Kimco's U.S. asset sales show gap in public, private market prices

NEW YORK (Reuters) - Kimco Realty Corp (KIM.N), an owner of 492 open-air shopping centers whose share price has been slammed by e-commerce, recently sold almost two dozen properties to private investors at valuations it said were better than public prices.

The real estate investment trust (REIT) disposed of its interests in 21 shopping centers for $210.2 million at prices the company said were in line with its expectations of a 7.5 to 8 percent cap rate.

Cap rates indicate the expected annual return on an investment in real estate.

Kimco, like other publicly traded owners of shopping centers, believes its assets have been unfairly valued by investors who fear the rise of e-commerce will destroy brick-and-mortar retailers.

The private market is valuing shopping center assets better than the public market, said Alex Goldfarb, a REIT analyst at Sandler O’Neill + Partners LP in New York who covers Kimco.

“The private market is saying, ‘We do not share the public market skepticism about retail,’ and that’s why you’re seeing the REITs sell assets to private investors,” Goldfarb said on Monday.

The S&P Retail REITs index .SPLRCRERD is down 13 percent year-to-date, compared with a gain of almost 2 percent for the broader market. The index includes Kimco, Simon Property Group (SPG.N), Macerich & Co (MAC.N) and four other REITs.

Kimco is trading at an implied cap rate of 8.6 percent, Goldfarb said.

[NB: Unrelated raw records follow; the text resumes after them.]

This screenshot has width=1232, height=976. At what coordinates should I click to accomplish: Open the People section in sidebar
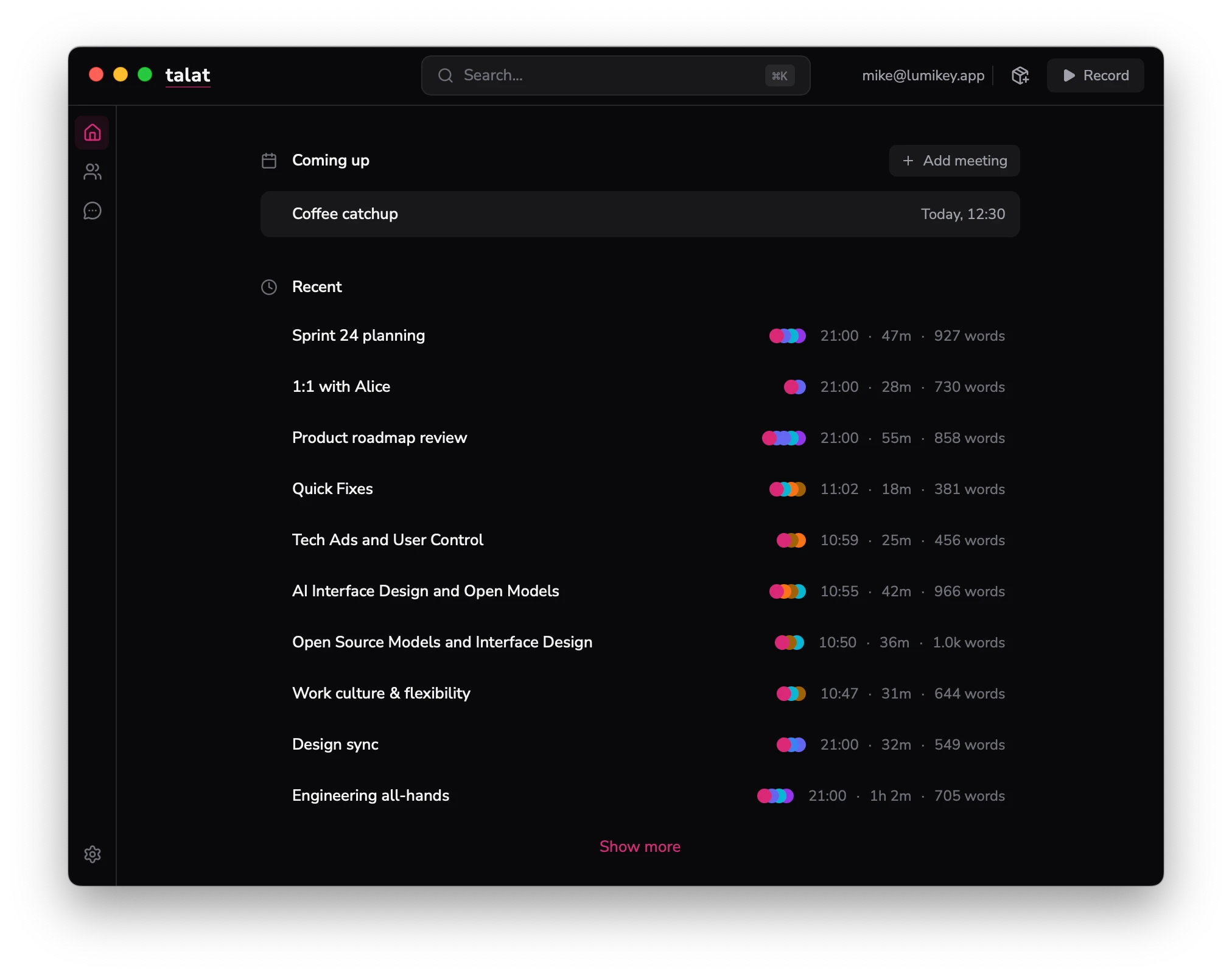[92, 172]
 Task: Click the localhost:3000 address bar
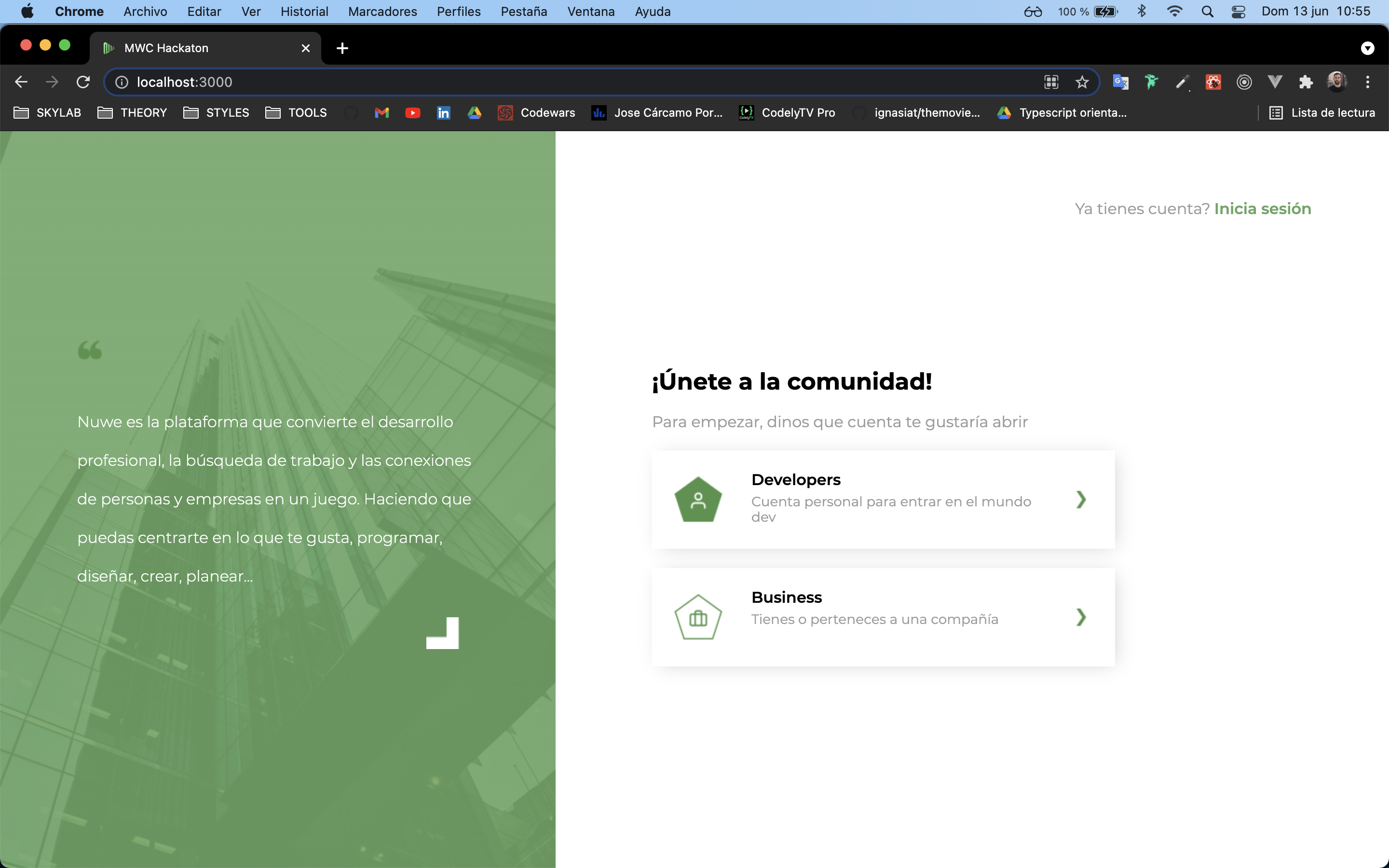(x=517, y=82)
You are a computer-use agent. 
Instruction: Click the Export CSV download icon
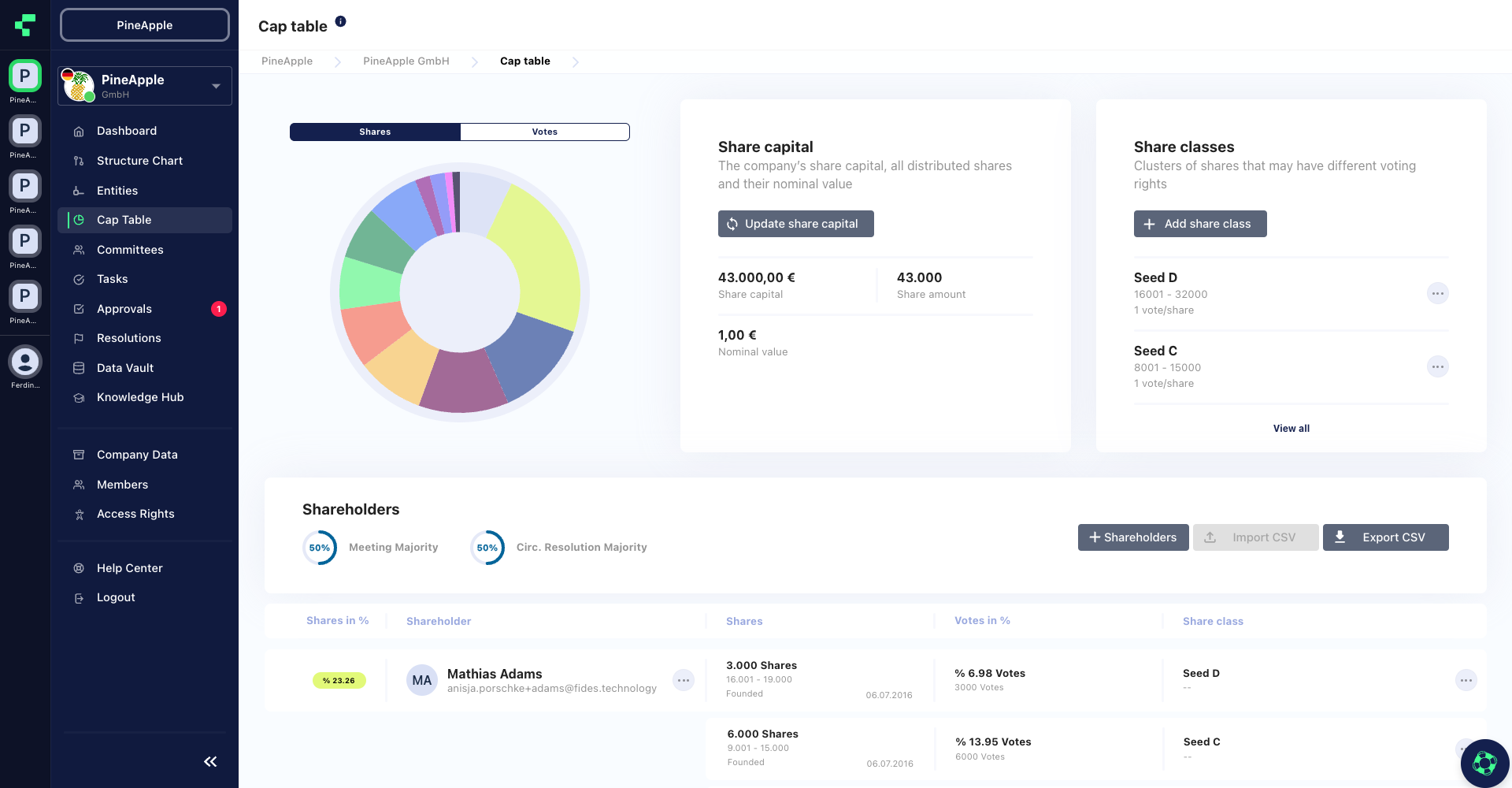click(1340, 537)
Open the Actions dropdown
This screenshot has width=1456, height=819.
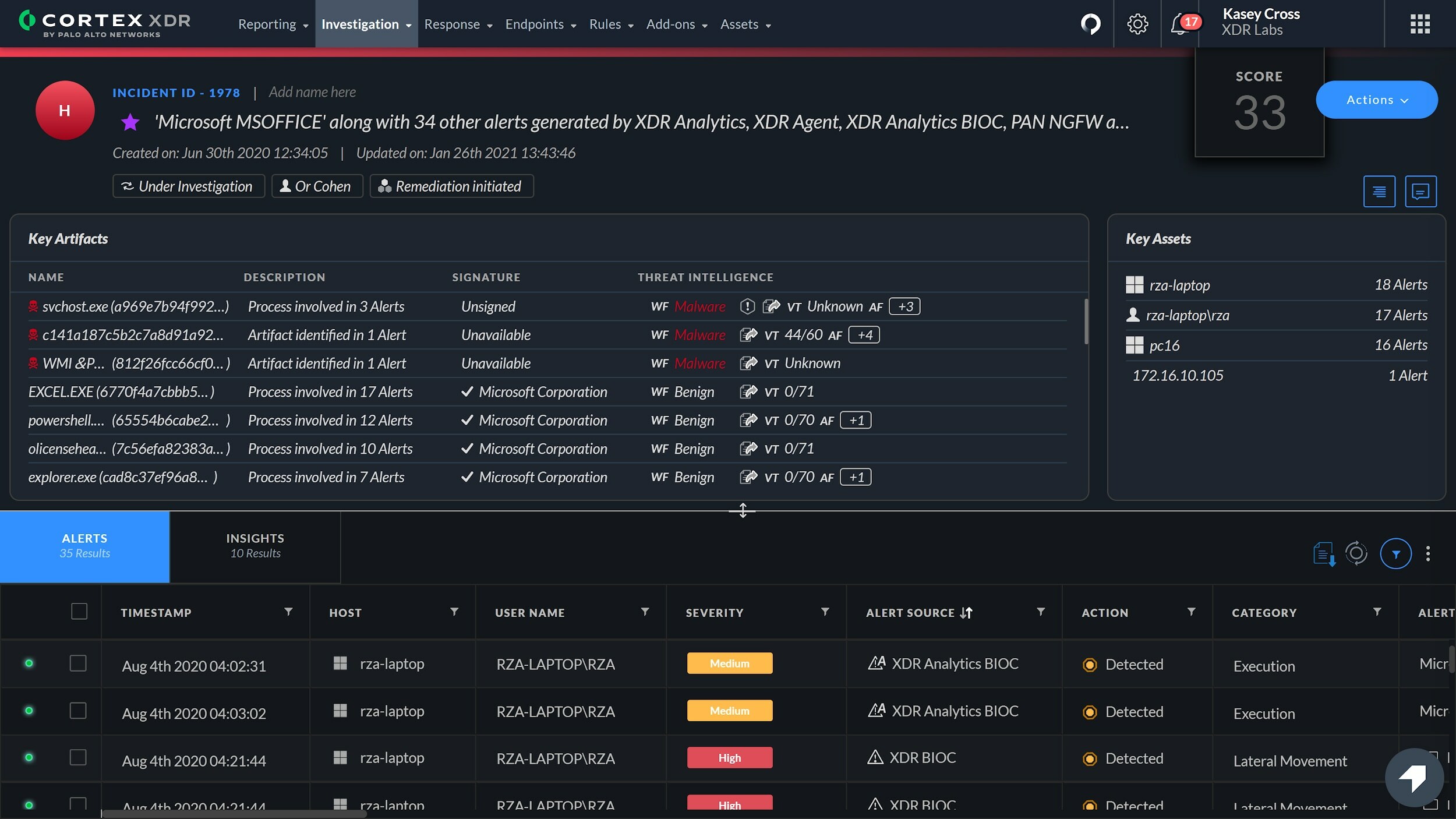click(x=1376, y=100)
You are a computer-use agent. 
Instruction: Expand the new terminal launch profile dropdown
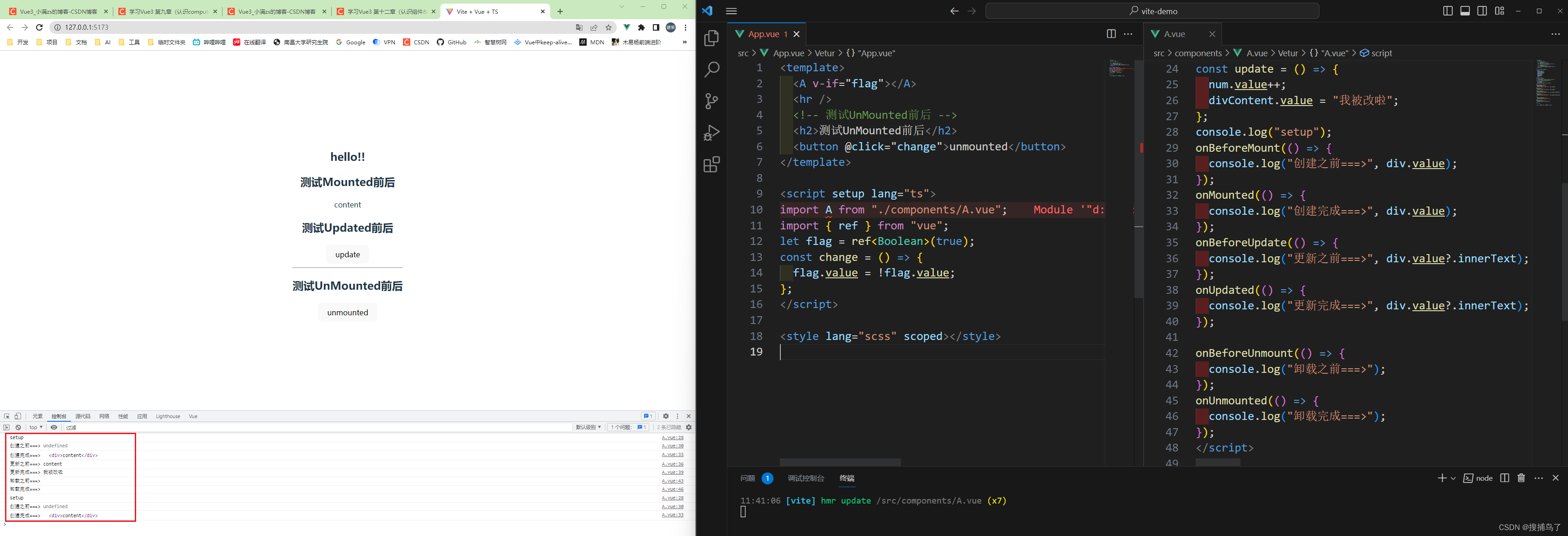coord(1454,478)
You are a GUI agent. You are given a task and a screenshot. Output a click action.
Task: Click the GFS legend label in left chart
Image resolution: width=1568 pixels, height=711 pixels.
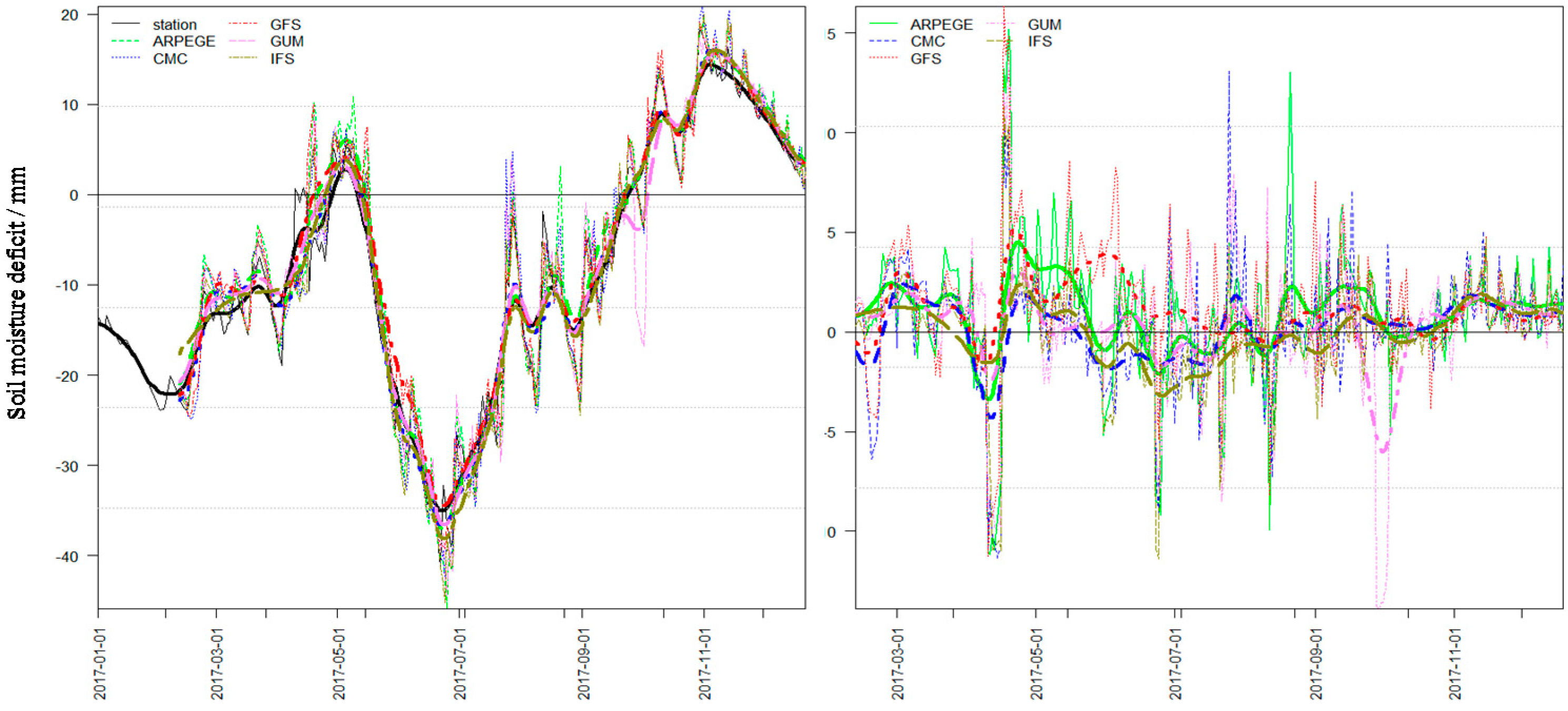pyautogui.click(x=285, y=25)
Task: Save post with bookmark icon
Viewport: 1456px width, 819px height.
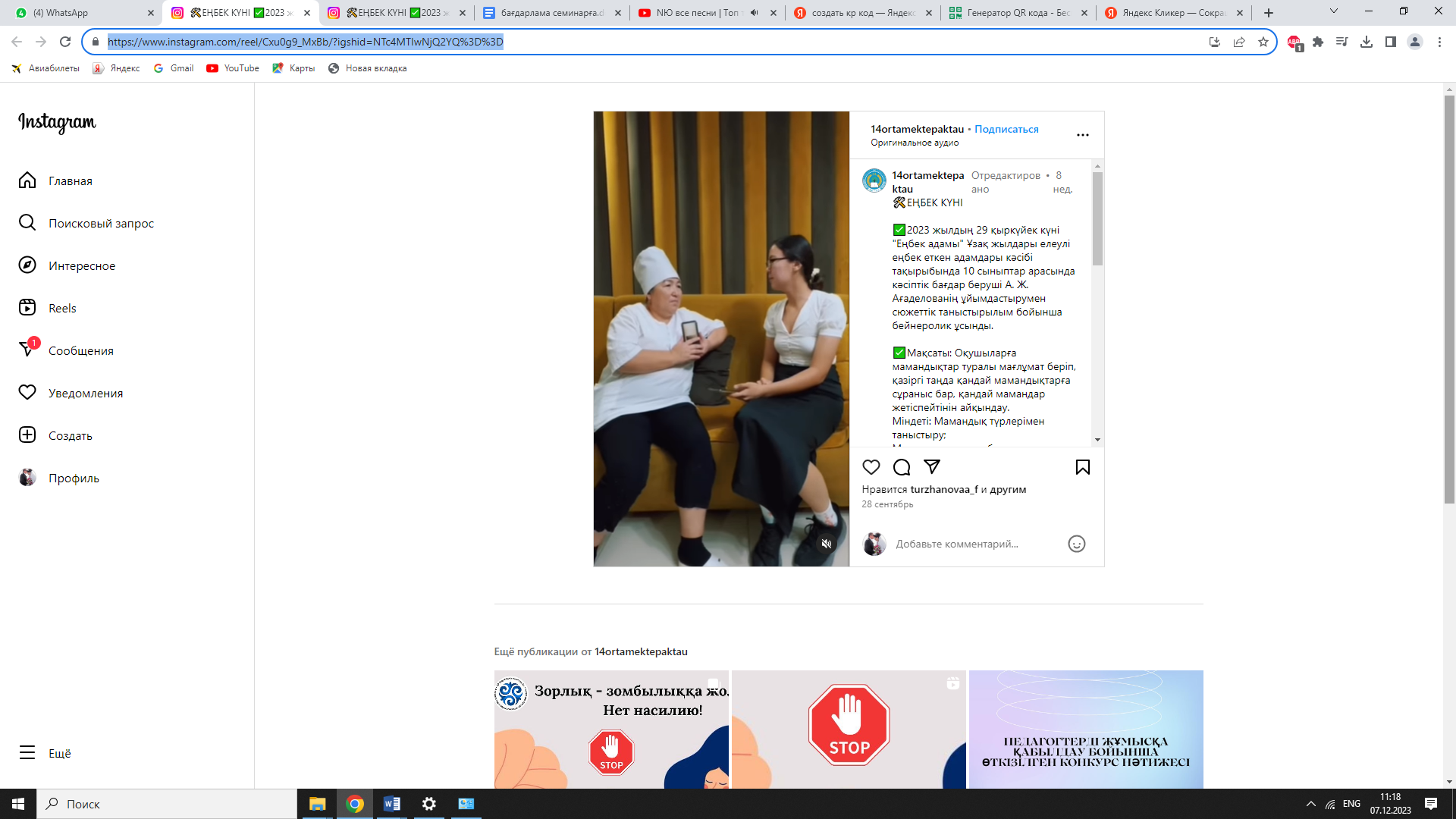Action: pos(1082,467)

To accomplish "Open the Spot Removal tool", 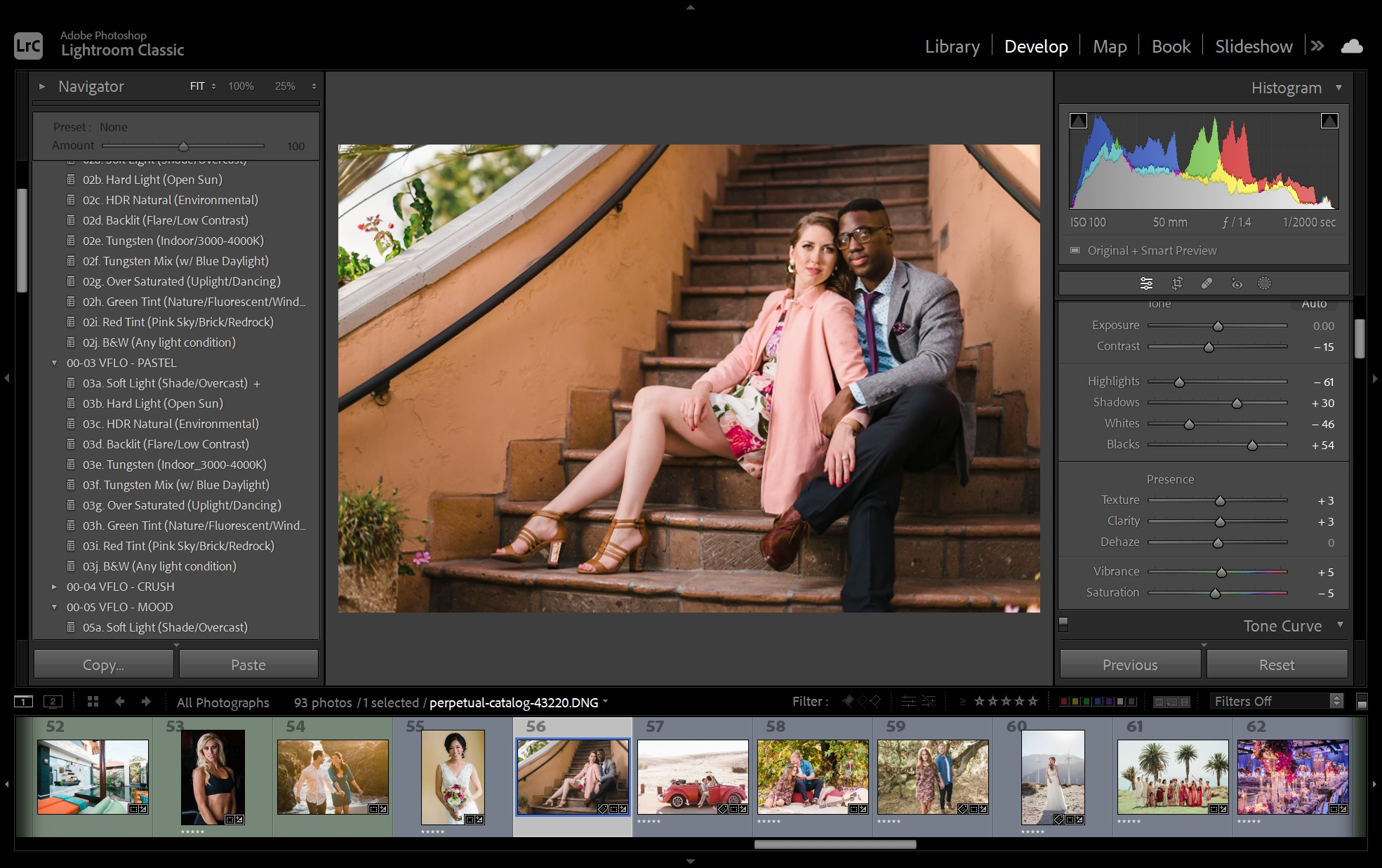I will (1207, 283).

Cap rates are like bonds; the higher price represents a riskier investment.

The public market is an indicator for private market pricings and usually leads because the ease of selling is greater, according to Scott Crowe, chief investment strategist at CenterSquare Investment Management in Philadelphia.

Shopping centers are undergoing a “permanent repricing” because of online shopping, while cap rates for warehouses used for e-commerce will continue to compress, he said.

“You’re going to see cap rate expansion in retail at this point in time,” Crowe said last week.

CenterSquare recently launched the “REIT Cap Rate Perspective,” which seeks to quantify the valuation gap between the public and private market price of $1.5 trillion in real estate in U.S. REITS and signal the private market’s direction.

CenterSquare began to see data about two years ago in retail that led the asset manager to stop buying traditional retail and private retail real estate, Crowe said.

“We found it really useful in terms of making private real estate decisions,” he said.